*What you need to do:* Copy out each of the following entries word for word, keeping every line as it appears.
+ + + + +
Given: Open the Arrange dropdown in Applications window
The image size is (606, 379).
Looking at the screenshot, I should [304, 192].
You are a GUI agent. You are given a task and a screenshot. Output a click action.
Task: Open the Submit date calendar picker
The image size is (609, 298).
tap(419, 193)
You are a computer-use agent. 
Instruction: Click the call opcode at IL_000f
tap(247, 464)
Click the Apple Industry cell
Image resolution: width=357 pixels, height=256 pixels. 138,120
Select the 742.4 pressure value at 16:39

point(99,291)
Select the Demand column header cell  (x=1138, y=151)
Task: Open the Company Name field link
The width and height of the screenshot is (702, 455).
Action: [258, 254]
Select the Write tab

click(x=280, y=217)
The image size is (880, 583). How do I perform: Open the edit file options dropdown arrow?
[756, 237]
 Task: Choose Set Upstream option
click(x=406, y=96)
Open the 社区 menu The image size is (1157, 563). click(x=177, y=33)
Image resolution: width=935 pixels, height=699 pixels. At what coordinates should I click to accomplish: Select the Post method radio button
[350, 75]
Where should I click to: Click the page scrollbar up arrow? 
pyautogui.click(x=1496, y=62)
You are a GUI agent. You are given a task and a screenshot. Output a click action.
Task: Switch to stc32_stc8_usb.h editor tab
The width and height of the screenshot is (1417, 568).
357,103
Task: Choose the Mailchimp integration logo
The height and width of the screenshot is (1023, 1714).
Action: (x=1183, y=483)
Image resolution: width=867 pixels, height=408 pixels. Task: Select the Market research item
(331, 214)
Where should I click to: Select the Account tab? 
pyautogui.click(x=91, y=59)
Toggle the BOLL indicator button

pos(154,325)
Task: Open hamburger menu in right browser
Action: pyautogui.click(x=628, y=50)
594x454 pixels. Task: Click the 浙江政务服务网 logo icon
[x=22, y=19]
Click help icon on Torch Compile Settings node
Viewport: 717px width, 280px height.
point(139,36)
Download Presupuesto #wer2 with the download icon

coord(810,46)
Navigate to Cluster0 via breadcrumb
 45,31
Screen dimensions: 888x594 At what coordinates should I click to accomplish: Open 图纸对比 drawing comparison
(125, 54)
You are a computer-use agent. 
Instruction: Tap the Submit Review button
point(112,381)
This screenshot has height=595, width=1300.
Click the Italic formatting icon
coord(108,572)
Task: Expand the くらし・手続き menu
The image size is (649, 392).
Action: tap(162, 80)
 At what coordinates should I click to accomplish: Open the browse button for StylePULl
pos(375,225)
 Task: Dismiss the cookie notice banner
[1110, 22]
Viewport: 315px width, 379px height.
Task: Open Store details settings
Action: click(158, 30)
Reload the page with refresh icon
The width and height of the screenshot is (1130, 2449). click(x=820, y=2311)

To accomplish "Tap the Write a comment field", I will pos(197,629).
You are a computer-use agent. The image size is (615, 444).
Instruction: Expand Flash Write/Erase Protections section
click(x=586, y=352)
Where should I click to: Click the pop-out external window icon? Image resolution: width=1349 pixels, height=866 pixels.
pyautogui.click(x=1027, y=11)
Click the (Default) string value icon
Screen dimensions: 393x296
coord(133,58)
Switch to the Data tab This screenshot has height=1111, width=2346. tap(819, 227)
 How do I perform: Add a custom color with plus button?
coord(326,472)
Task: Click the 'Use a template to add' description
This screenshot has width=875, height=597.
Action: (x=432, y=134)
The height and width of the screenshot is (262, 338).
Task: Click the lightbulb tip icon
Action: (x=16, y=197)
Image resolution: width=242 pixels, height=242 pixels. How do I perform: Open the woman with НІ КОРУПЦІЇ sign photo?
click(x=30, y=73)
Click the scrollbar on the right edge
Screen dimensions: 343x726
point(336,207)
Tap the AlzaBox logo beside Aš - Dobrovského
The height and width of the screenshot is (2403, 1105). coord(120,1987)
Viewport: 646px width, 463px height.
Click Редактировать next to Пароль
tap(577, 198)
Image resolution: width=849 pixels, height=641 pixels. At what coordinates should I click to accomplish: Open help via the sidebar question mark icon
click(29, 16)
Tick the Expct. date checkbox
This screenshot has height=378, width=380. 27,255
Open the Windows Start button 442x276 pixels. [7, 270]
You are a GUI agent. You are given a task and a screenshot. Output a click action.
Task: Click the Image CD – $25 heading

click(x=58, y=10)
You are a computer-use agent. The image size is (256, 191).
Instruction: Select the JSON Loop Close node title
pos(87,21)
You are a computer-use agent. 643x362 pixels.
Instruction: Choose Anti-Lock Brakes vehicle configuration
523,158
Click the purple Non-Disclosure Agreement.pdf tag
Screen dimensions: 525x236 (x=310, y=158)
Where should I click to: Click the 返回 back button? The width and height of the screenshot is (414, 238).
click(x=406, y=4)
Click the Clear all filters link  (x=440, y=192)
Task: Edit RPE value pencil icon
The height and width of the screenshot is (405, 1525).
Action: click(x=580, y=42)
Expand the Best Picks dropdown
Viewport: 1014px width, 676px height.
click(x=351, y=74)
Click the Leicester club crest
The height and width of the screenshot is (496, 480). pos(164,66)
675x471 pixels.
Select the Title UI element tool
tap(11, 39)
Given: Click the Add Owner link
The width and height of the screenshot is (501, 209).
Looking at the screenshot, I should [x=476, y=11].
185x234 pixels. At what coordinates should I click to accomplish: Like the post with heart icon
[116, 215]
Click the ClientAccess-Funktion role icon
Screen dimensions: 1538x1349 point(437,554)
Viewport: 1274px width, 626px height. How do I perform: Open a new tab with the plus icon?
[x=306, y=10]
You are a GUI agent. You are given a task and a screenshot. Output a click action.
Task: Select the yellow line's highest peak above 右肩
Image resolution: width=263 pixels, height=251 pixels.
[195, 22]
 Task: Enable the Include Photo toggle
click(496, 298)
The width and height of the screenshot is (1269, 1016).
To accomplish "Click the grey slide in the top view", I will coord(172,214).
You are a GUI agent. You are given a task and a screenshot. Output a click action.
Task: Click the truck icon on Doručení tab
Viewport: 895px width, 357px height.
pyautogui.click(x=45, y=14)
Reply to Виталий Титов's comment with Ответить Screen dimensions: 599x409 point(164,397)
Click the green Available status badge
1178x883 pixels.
+ + + + +
*The solution:*
Given: Open the Arrange dropdown in Applications window
The image size is (606, 379).
Looking at the screenshot, I should [304, 192].
You are a GUI agent. You are given a task and a screenshot. Output a click action.
Task: Open the Submit date calendar picker
The image size is (609, 298).
tap(419, 193)
You are a computer-use agent. 
Instruction: Click the call opcode at IL_000f
tap(247, 464)
Click the Apple Industry cell
Image resolution: width=357 pixels, height=256 pixels. 138,120
Select the 742.4 pressure value at 16:39

point(99,291)
Select the Demand column header cell  (x=1138, y=151)
Task: Open the Company Name field link
The width and height of the screenshot is (702, 455).
Action: [258, 254]
Select the Write tab

click(x=280, y=217)
The image size is (880, 583). How do I perform: Open the edit file options dropdown arrow?
[756, 237]
 Task: Choose Set Upstream option
click(x=406, y=96)
Open the 社区 menu The image size is (1157, 563). click(x=177, y=33)
Image resolution: width=935 pixels, height=699 pixels. At what coordinates should I click to accomplish: Select the Post method radio button
[350, 75]
Where should I click to: Click the page scrollbar up arrow? 
pyautogui.click(x=1496, y=62)
You are a GUI agent. You are given a task and a screenshot. Output a click action.
Task: Switch to stc32_stc8_usb.h editor tab
The width and height of the screenshot is (1417, 568).
357,103
Task: Choose the Mailchimp integration logo
The height and width of the screenshot is (1023, 1714).
Action: (x=1183, y=483)
Image resolution: width=867 pixels, height=408 pixels. Task: Select the Market research item
(331, 214)
Where should I click to: Select the Account tab? 
pyautogui.click(x=91, y=59)
Toggle the BOLL indicator button

pos(154,325)
Task: Open hamburger menu in right browser
Action: pyautogui.click(x=628, y=50)
594x454 pixels. Task: Click the 浙江政务服务网 logo icon
[x=22, y=19]
Click help icon on Torch Compile Settings node
Viewport: 717px width, 280px height.
point(139,36)
Download Presupuesto #wer2 with the download icon

coord(810,46)
Navigate to Cluster0 via breadcrumb
 45,31
Screen dimensions: 888x594 At what coordinates should I click to accomplish: Open 图纸对比 drawing comparison
(125, 54)
You are a computer-use agent. 
Instruction: Tap the Submit Review button
point(112,381)
This screenshot has height=595, width=1300.
Click the Italic formatting icon
coord(108,572)
Task: Expand the くらし・手続き menu
The image size is (649, 392).
Action: tap(162, 80)
 At what coordinates should I click to accomplish: Open the browse button for StylePULl
pos(375,225)
 Task: Dismiss the cookie notice banner
[1110, 22]
Viewport: 315px width, 379px height.
Task: Open Store details settings
Action: click(158, 30)
Reload the page with refresh icon
The width and height of the screenshot is (1130, 2449). click(x=820, y=2311)

To accomplish "Tap the Write a comment field", I will pos(197,629).
You are a computer-use agent. The image size is (615, 444).
Instruction: Expand Flash Write/Erase Protections section
click(x=586, y=352)
Where should I click to: Click the pop-out external window icon? Image resolution: width=1349 pixels, height=866 pixels.
pyautogui.click(x=1027, y=11)
Click the (Default) string value icon
Screen dimensions: 393x296
coord(133,58)
Switch to the Data tab This screenshot has height=1111, width=2346. tap(819, 227)
 How do I perform: Add a custom color with plus button?
coord(326,472)
Task: Click the 'Use a template to add' description
This screenshot has width=875, height=597.
Action: (x=432, y=134)
The height and width of the screenshot is (262, 338).
Task: Click the lightbulb tip icon
Action: (x=16, y=197)
Image resolution: width=242 pixels, height=242 pixels. How do I perform: Open the woman with НІ КОРУПЦІЇ sign photo?
click(x=30, y=73)
Click the scrollbar on the right edge
Screen dimensions: 343x726
point(336,207)
Tap the AlzaBox logo beside Aš - Dobrovského
The height and width of the screenshot is (2403, 1105). coord(120,1987)
Viewport: 646px width, 463px height.
Click Редактировать next to Пароль
tap(577, 198)
Image resolution: width=849 pixels, height=641 pixels. At what coordinates should I click to accomplish: Open help via the sidebar question mark icon
click(29, 16)
Tick the Expct. date checkbox
This screenshot has height=378, width=380. 27,255
Open the Windows Start button 442x276 pixels. [7, 270]
You are a GUI agent. You are given a task and a screenshot. Output a click action.
Task: Click the Image CD – $25 heading

click(x=58, y=10)
You are a computer-use agent. The image size is (256, 191).
Instruction: Select the JSON Loop Close node title
pos(87,21)
You are a computer-use agent. 643x362 pixels.
Instruction: Choose Anti-Lock Brakes vehicle configuration
523,158
Click the purple Non-Disclosure Agreement.pdf tag
Screen dimensions: 525x236 (x=310, y=158)
Where should I click to: Click the 返回 back button? The width and height of the screenshot is (414, 238).
click(x=406, y=4)
Click the Clear all filters link  (x=440, y=192)
Task: Edit RPE value pencil icon
The height and width of the screenshot is (405, 1525).
Action: click(x=580, y=42)
Expand the Best Picks dropdown
Viewport: 1014px width, 676px height.
click(x=351, y=74)
Click the Leicester club crest
The height and width of the screenshot is (496, 480). pos(164,66)
675x471 pixels.
Select the Title UI element tool
tap(11, 39)
Given: Click the Add Owner link
The width and height of the screenshot is (501, 209).
Looking at the screenshot, I should [x=476, y=11].
185x234 pixels. At what coordinates should I click to accomplish: Like the post with heart icon
[116, 215]
Click the ClientAccess-Funktion role icon
Screen dimensions: 1538x1349 point(437,554)
Viewport: 1274px width, 626px height. How do I perform: Open a new tab with the plus icon?
[x=306, y=10]
You are a GUI agent. You are given a task and a screenshot. Output a click action.
Task: Select the yellow line's highest peak above 右肩
Image resolution: width=263 pixels, height=251 pixels.
[195, 22]
 Task: Enable the Include Photo toggle
click(496, 298)
The width and height of the screenshot is (1269, 1016).
To accomplish "Click the grey slide in the top view", I will coord(172,214).
You are a GUI agent. You are given a task and a screenshot. Output a click action.
Task: Click the truck icon on Doručení tab
Viewport: 895px width, 357px height.
pyautogui.click(x=45, y=14)
Reply to Виталий Титов's comment with Ответить Screen dimensions: 599x409 point(164,397)
Click the green Available status badge
1178x883 pixels.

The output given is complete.